Structure-Guided Histopathology Synthesis via Dual-LoRA Diffusion
This work addresses the problem of realistic and structure-consistent histopathology image synthesis for tissue restoration, data augmentation, and tumor microenvironment modeling, offering a unified solution for researchers and practitioners in medical imaging.
This paper proposes Dual-LoRA Controllable Diffusion, a unified centroid-guided diffusion framework for histopathology image synthesis. It jointly supports local structure completion and global structure synthesis, achieving an LPIPS improvement from 0.1797 to 0.1524 for local completion and an FID improvement from 225.15 to 76.04 for global synthesis compared to state-of-the-art baselines.

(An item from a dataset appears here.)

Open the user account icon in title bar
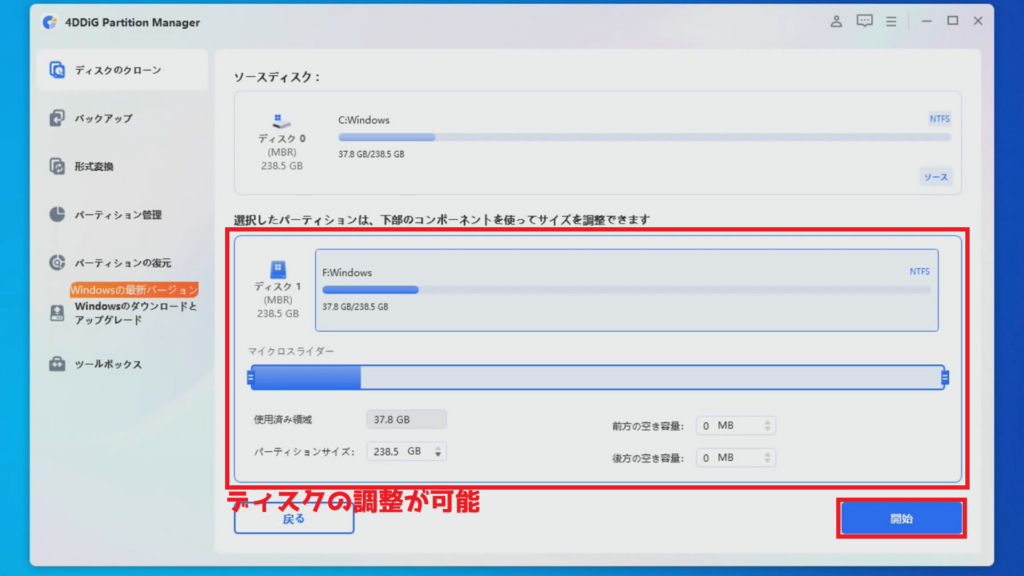This screenshot has width=1024, height=576. 837,21
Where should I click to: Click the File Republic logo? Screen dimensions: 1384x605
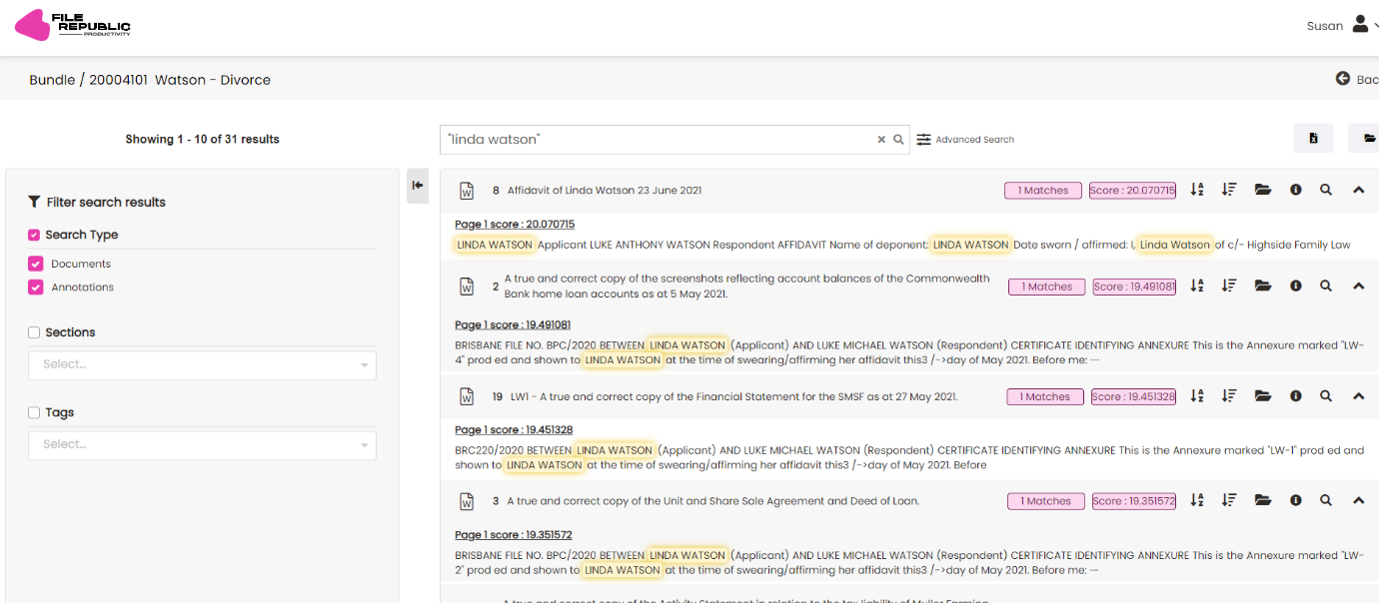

Histopathology image synthesis plays an important role in tissue restoration, data augmentation, and modeling of tumor microenvironments. However, existing generative methods typically address restoration and generation as separate tasks, although both share the same objective of structure-consistent tissue synthesis under varying degrees of missingness, and often rely on weak or inconsistent structural priors that limit realistic cellular organization. We propose Dual-LoRA Controllable Diffusion, a unified centroid-guided diffusion framework that jointly supports Local Structure Completion and Global Structure Synthesis within a single model. Multi-class nuclei centroids serve as lightweight and annotation-efficient spatial priors, providing biologically meaningful guidance under both partial and complete image absence. Two task-specific LoRA adapters specialize the shared backbone for local and global objectives without retraining separate diffusion models. Extensive experiments demonstrate consistent improvements over state-of-the-art GAN and diffusion baselines across restoration and synthesis tasks. For local completion, LPIPS computed within the masked region improves from 0.1797 (HARP) to 0.1524, and for global synthesis, FID improves from 225.15 (CoSys) to 76.04, indicating improved structural fidelity and realism. Our approach achieves more faithful structural recovery in masked regions and substantially improved realism and morphology consistency in full synthesis, supporting scalable pan-cancer histopathology modeling.